**Work item**
Read the data below. Every line holding the string "radio" must be copied.

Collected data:
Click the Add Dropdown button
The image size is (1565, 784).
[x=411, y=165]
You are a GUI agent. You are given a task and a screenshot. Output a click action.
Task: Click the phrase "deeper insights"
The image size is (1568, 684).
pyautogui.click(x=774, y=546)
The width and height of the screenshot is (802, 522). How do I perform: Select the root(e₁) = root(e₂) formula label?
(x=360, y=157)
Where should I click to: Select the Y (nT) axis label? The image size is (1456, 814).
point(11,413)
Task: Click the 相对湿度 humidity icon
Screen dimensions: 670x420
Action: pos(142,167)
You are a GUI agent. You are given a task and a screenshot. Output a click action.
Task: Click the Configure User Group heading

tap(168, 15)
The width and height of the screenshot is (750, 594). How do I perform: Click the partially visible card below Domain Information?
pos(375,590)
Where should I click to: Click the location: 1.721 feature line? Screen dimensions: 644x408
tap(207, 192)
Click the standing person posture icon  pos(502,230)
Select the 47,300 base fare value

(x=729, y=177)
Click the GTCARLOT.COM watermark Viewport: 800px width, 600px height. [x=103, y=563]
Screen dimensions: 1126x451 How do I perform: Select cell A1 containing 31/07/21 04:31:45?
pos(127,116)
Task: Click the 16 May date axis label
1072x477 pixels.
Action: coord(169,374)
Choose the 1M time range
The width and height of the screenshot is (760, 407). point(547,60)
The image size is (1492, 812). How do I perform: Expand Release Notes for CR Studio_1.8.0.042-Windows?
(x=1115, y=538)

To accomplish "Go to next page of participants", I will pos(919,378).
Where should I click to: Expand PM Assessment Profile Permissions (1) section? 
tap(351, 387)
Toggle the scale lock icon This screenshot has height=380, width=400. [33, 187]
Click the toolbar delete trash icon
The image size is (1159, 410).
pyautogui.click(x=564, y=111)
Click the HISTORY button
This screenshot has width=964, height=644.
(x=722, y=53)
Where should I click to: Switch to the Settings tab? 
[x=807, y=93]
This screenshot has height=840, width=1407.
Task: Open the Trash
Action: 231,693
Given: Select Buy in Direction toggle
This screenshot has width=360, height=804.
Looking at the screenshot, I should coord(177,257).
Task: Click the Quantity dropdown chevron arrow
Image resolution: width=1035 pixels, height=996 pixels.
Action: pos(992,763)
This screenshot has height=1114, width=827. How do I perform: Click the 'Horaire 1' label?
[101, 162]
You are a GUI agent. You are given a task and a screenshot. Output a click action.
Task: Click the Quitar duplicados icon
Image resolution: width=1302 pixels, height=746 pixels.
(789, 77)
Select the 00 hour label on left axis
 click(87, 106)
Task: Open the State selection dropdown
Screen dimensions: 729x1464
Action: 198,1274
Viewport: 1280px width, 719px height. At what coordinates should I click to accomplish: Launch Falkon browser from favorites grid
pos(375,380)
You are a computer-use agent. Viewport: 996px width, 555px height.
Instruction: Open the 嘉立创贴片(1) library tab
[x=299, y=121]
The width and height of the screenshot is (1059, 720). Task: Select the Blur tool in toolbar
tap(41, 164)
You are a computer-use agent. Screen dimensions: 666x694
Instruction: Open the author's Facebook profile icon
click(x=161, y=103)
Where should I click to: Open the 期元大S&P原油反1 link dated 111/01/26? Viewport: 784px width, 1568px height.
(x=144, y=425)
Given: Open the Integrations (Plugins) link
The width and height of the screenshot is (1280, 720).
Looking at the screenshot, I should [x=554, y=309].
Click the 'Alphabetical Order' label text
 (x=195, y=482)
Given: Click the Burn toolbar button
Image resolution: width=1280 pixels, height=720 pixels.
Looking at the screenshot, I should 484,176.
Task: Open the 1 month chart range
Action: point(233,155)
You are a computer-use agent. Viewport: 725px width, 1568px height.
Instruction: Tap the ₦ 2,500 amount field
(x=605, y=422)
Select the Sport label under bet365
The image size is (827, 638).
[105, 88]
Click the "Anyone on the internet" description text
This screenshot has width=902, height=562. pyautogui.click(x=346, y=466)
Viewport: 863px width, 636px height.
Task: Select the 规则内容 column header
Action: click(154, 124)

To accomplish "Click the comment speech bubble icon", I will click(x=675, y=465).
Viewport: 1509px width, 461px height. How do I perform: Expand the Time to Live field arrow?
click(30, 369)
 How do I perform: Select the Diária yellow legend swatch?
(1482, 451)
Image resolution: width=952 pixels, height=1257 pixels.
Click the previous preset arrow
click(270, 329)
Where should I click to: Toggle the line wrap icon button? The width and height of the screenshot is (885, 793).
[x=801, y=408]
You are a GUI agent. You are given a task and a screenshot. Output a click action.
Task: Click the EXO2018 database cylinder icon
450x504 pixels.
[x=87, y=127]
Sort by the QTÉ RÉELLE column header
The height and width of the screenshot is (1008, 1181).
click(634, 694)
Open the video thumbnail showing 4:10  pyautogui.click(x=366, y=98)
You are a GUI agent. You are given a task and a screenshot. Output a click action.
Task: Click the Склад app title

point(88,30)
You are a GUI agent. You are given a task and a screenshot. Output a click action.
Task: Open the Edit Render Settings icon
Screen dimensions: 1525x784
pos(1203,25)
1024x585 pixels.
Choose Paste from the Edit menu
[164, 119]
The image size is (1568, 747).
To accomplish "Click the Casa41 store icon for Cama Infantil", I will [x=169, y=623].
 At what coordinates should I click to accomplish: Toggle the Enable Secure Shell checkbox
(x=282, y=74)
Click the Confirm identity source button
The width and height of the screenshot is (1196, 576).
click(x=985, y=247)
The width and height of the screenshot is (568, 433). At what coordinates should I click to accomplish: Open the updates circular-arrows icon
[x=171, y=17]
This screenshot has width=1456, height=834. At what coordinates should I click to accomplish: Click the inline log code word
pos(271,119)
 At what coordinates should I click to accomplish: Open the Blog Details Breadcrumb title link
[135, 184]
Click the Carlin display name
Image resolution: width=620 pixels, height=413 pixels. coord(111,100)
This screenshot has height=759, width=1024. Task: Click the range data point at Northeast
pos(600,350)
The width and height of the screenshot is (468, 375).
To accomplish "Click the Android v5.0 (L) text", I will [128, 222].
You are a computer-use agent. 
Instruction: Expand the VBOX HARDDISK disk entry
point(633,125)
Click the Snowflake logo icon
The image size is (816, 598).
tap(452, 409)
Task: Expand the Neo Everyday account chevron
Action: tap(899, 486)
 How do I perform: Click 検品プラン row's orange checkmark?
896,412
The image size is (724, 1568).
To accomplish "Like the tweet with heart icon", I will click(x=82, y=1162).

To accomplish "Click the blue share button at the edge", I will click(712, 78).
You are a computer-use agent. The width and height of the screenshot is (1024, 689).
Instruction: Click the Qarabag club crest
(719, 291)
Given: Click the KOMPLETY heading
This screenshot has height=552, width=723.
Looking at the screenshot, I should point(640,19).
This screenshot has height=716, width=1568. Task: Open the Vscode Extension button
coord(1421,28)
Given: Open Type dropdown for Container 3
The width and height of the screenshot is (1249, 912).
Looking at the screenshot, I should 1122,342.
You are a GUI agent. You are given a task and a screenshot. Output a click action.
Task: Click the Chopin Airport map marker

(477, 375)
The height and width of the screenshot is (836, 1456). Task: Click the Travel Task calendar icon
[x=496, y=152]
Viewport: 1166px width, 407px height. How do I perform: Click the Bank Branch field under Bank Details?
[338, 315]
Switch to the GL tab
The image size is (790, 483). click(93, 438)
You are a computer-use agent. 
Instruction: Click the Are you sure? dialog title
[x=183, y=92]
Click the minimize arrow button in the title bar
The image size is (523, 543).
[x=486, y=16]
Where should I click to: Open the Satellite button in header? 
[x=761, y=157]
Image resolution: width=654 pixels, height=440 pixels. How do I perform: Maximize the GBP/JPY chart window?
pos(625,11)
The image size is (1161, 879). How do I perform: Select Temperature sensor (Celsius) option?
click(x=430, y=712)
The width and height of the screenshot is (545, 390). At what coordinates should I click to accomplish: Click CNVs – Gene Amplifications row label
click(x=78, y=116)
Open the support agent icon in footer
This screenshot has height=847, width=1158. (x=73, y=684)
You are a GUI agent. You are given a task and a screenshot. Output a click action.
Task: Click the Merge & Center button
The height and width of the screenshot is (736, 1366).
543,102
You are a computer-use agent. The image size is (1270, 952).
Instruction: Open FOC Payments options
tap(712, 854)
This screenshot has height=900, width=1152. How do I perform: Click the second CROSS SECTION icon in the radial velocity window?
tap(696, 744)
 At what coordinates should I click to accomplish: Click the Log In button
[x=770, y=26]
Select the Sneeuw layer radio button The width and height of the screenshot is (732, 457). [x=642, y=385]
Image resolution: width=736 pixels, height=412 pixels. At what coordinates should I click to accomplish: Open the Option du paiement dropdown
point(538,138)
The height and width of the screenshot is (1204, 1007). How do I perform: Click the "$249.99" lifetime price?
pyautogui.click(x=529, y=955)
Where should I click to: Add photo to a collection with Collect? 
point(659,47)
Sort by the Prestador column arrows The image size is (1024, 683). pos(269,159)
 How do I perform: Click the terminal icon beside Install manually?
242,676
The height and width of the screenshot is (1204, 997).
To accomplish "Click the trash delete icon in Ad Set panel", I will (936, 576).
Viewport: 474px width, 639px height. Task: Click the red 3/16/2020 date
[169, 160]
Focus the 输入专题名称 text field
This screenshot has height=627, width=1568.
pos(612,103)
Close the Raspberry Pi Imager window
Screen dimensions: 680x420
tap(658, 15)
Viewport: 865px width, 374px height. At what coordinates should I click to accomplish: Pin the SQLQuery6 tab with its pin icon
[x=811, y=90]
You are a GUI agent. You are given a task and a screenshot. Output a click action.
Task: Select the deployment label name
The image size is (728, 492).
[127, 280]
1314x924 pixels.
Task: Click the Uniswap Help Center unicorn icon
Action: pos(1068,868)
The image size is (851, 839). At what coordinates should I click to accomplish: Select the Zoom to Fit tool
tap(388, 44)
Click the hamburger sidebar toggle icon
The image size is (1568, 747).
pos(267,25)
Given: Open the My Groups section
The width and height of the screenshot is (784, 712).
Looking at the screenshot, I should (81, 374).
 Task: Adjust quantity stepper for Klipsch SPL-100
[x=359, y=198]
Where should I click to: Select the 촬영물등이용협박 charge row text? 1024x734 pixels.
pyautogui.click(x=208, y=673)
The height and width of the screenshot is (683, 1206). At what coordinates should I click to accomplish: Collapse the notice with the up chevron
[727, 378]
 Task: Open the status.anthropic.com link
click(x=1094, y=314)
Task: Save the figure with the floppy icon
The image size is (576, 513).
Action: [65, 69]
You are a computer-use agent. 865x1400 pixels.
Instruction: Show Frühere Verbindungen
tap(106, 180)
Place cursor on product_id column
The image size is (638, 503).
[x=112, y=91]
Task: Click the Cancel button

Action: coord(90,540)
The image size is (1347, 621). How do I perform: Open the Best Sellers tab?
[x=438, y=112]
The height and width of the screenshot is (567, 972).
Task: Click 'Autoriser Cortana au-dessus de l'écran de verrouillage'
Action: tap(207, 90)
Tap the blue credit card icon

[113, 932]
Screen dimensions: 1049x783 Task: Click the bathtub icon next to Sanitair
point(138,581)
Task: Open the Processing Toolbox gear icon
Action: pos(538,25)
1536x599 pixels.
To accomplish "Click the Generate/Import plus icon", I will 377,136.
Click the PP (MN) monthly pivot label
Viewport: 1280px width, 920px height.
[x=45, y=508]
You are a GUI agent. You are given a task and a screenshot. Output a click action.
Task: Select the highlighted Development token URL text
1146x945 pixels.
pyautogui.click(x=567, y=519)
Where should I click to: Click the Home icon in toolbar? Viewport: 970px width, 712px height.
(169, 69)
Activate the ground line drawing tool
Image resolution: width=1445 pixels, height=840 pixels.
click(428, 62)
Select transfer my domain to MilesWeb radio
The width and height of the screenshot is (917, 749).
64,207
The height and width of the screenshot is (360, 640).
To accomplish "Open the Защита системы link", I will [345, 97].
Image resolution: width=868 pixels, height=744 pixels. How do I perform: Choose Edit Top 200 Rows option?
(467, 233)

**Task response**
Select the Sneeuw layer radio button The width and height of the screenshot is (732, 457). [x=642, y=385]
Select transfer my domain to MilesWeb radio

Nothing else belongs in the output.